Dzisiaj o godzinie 15:34 z placówki w Teksasie została wystrzelona największa rakieta w historii. Olbrzymi obiekt należał do SpaceX, koncernu należącego do Elona Muska. Niestety rakieta po trzech minutach od startu eksplodowała.
Początkowo start rakiety Starship miał odbyć się 17 kwietnia, lecz z powodu usterki jednego z zaworów przewodowych przełożono go na dzisiaj.
Próbny start miał sprawdzić zachowanie rakiety Starship z boosterem Super Heavy. Początkowo misja okazała się sukcesem, rakieta wzniosła się na wysokość 20 kilometrów.
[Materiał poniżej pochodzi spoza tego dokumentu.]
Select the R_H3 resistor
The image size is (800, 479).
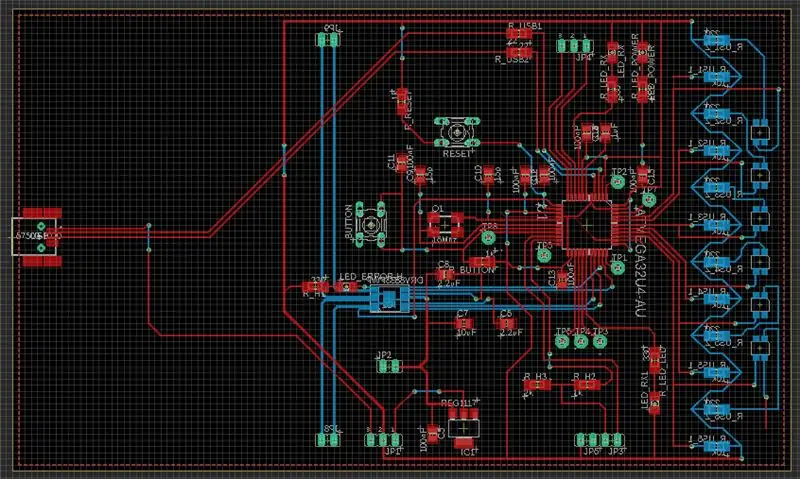537,385
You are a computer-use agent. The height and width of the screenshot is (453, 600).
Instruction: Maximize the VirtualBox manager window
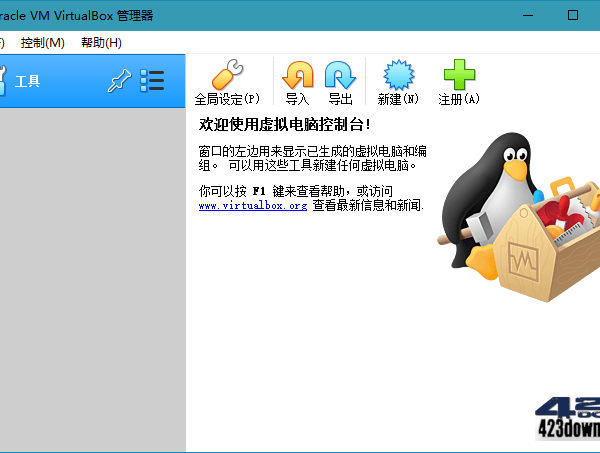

Wtedy też nie doszło do odłączenia dwóch głównych elementów i nastąpiła eksplozja.
Musk jest zadowolony
Wedle zamierzeń, człon rakiety miał wpaść do Zatoki Meksykańskiej. Natomiast pojazd Starship miał dolecieć w rejon Hawajów. Pomimo nieudanej próby Elon Musk na Twitterze wyraził swoje zadowolenie ze startu i podziękował zespołowi Spacex.
Rakieta Starship miała 120 metrów wysokości. Jej siła ciągu dwukrotnie przewyższała te, którymi dysponował Saturn 5, czy najnowsza SLS, używane w programach księżycowych Apollo i Artemis.